There are things we do really well in New Zealand. By really well I mean ‘best anywhere’, like coffee. Most of the rest of the world thinks Starbucks’ is the best coffee in the world; we know they’re wrong. No-one makes a latte or flat white like we get here.
However, there are things we’re not quite so flash at, or fake news we have been told so many times we take it as a fact. In the bedding world this myth is thread count. In New Zealand, the myth is that thread count is simple – the higher the number, the better. After all bigger is always better. Unfortunately, it’s not that simple.
What does thread count mean?
What is thread count? To quote the How Stuff Works website: “Thread count means the number of threads woven together in a square inch. You count both lengthwise and widthwise. So 100 lengthwise threads woven with 100 widthwise threads produce a thread count of 200”.
Thread count has become the sales pitch for marketing luxury sheets. The story is the more threads, the softer the fabric.
But that's not always the case. According to Consumer Reports, 200 is a good thread count. A thread count of 400 may be softer, but anything above 400 will likely only provide a higher price tag [source: Consumer Reports].
To get a sense of the type of fabric various thread counts produce, consider that a thread count of 150 (75 threads one way, 75 the other) produces muslin, which feels a little rough, certainly not silken. Good-quality sheets come in at 180, and anything above 200 is considered better quality [source: Linenplace].
So how are counts such as 800 or 1,200, which some manufacturers claim, even possible? How could you fit that many threads into a single inch? The short answer is, you can't. "Some manufacturers use creative math to boost thread count," explains Consumer Reports [source: Consumer Reports].

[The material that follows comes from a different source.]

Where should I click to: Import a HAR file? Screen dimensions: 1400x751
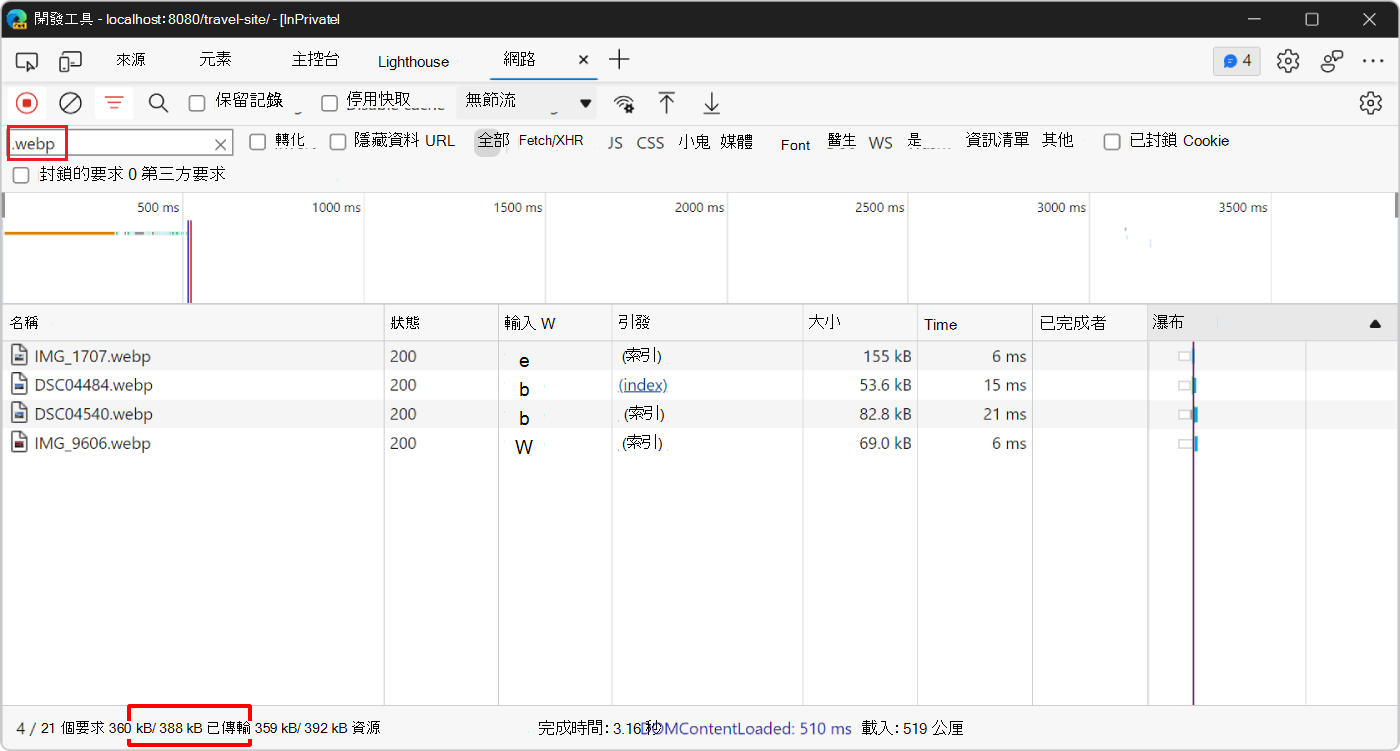667,103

The manufacturer counts not just each thread, but each fibre (called plies) that make up each thread. A single thread might be four plies twisted together; one manufacturer will call that one thread, while another will call that four threads. [source: Consumer Reports].
To untangle this inconsistency, Consumer Reports hired an independent textile lab to count threads in a $280 queen sheet set with a manufacturer-stated thread count of 1,200. The lab counted 416 threads per inch, just 35% of what was claimed. This resulted in a prosecution and out-of-court settlement in 2008. [source: Consumer Reports].
At the January 2020 Heimtextil in Frankfurt, (Europe’s biggest textile fair), I said to one of the Directors of Pakistan’s largest cotton mill that a 1200 or even 1600 thread count was not unusual in New Zealand. His comment was “Why would they want rubbish fabric like that?”.
Why you don’t need to pursue the highest thread count
A good quality fabric (Turkish, Pima, Egyptian Cotton, or Lyocell Cotton) between 200 and 400 thread count will be soft, comfortable, luxurious and reasonably priced.
With thread counts of over 400, the difference in quality will not increase at the same rate as the quoted thread count and price.